Numerous leading news organisations recently added code into their websites to prevent OpenAI’s web crawler, GPTBot, from scanning their platforms for content. In addition to CNN, Reuters, and The New York Times, as reported last week, international news and media giants had done the same from Disney to ESPN, and Bloomberg to ABC News. Major publishers like Condé Nast and Hearst have also blocked the bot.

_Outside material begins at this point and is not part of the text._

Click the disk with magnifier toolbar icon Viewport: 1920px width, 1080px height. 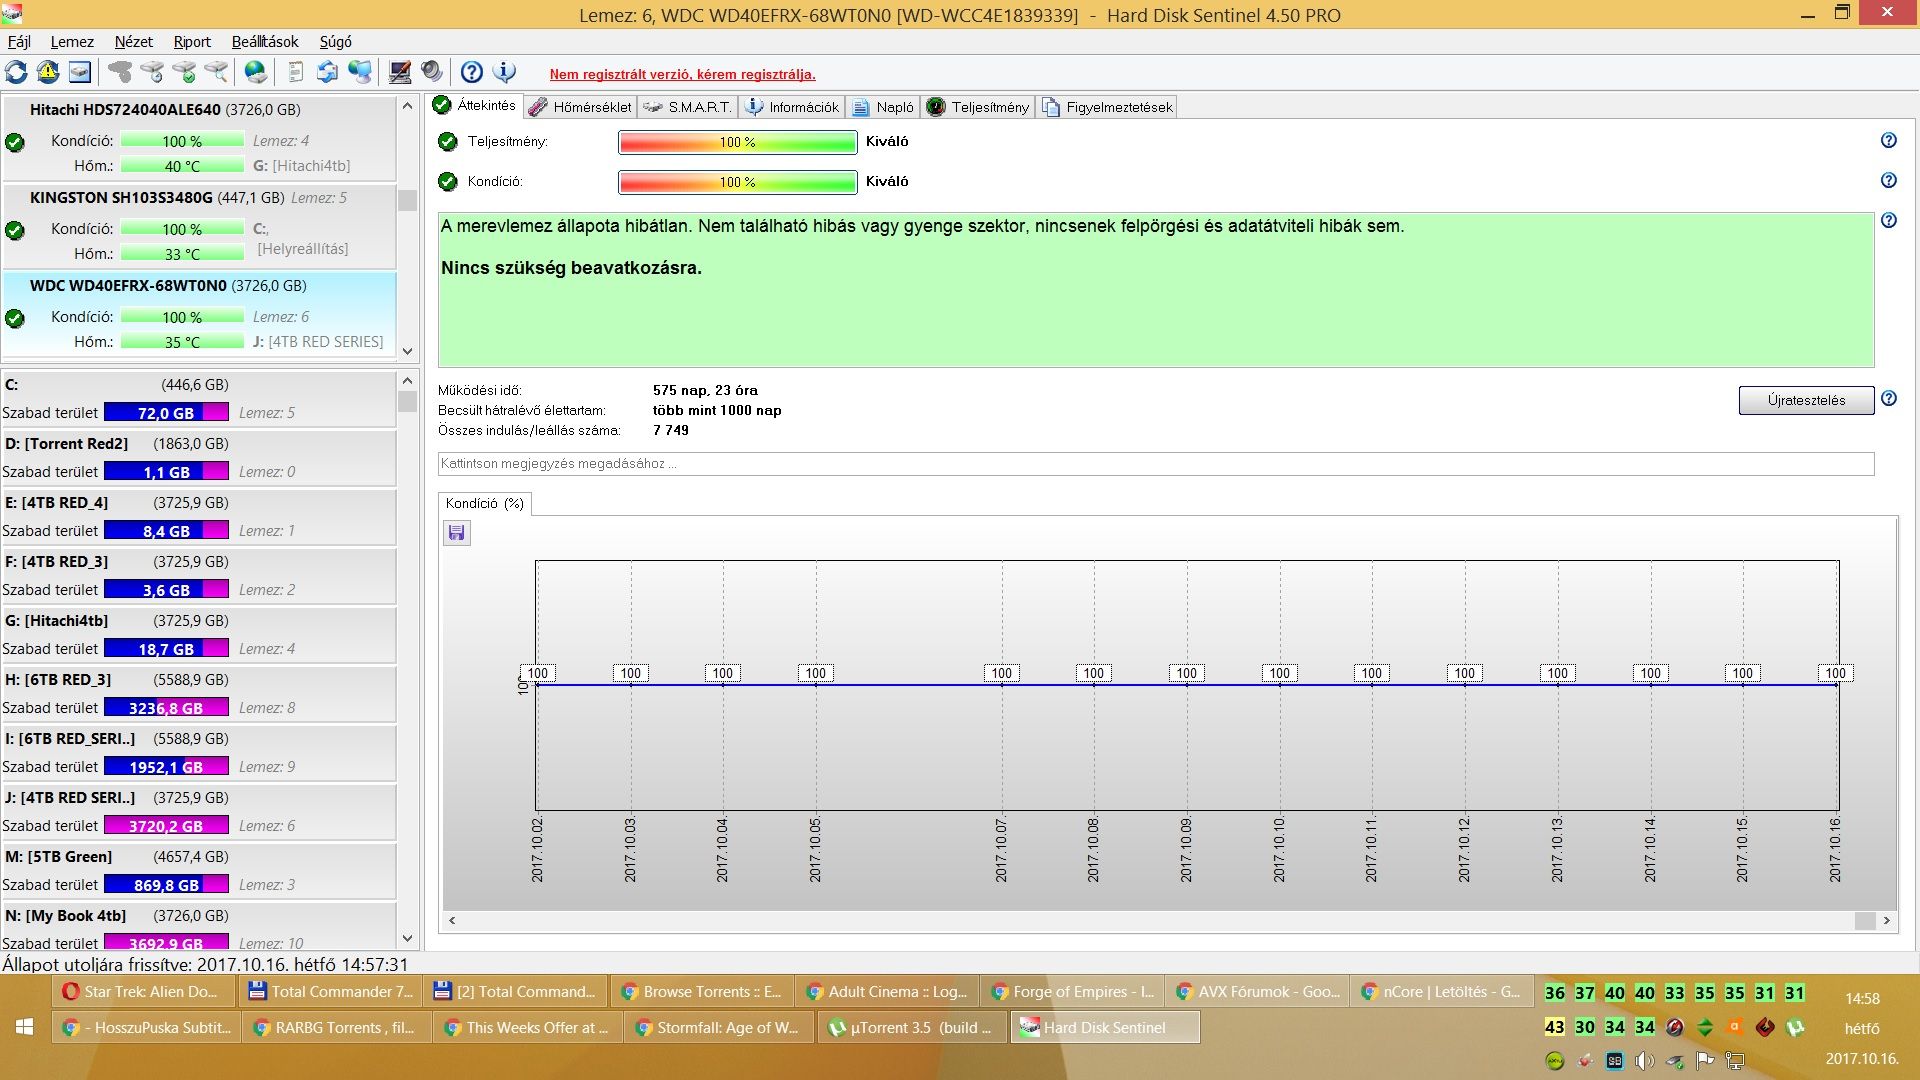(216, 72)
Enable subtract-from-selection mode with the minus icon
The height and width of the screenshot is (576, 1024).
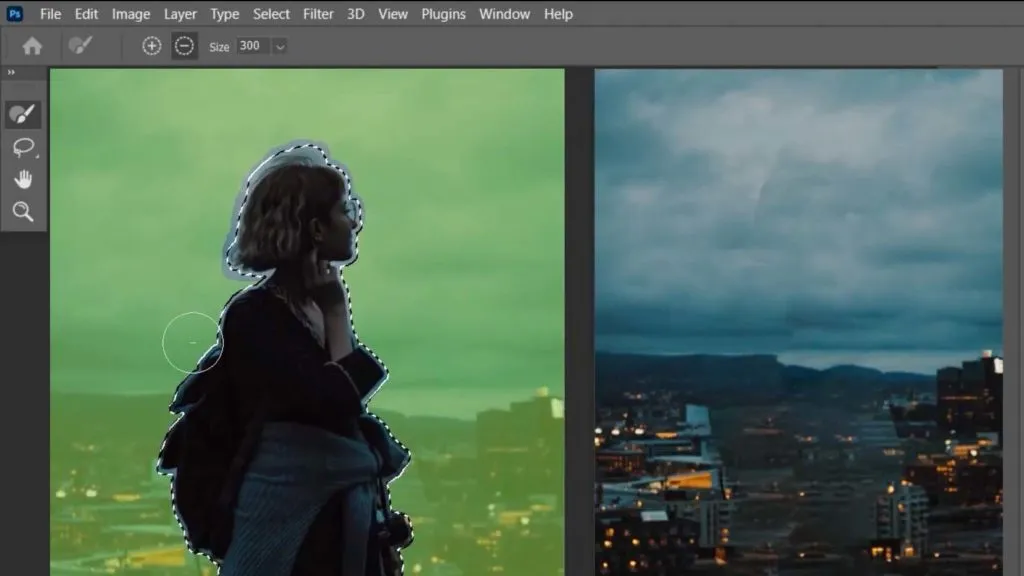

News archives are key to training the generative artificial intelligence that makes ChatGPT ground-breaking. Feeding the GPTBot facts derived from news outlets, facts that have been checked, unlike the barrage of fake news online, is exactly what makes the new technology invaluable.

News organisations are simultaneously, and thus far individually, inserting code to protect their data from a fast-evolving technology that threatens the news industry globally, already considered under attack by unregulated dissemination of misinformation, and deemed a growing security threat worldwide.

Legal action has yet to be taken for the use and misuse of media and news outlets’ intellectual property and the US’ Associated Press signed a licensing agreement with OpenAI, ChatGPT’s creator.

Newsrooms had been inadvertently training the very robot some fear might render them redundant. Inserting code designed to block GPTBot’s access to their database, the news and media industry as a whole seems to be following suit. The mass news block risks negatively impacting the quality of the blocked bot ChatGPT.

Whether the media and newsrooms’ move is motivated by their desire to protect the truth or their need for a lifeline in the form of licensing fees, it could also be both.

Without major newsrooms, the quality and reliability of news and journalism will dissipate with an incalculable knock-on effect for society. Ironically, the demise of the newsroom would also affect the quality of ChatGPT in the long run and while life without ChatGPT is survivable, what would life without dependable news sources look like?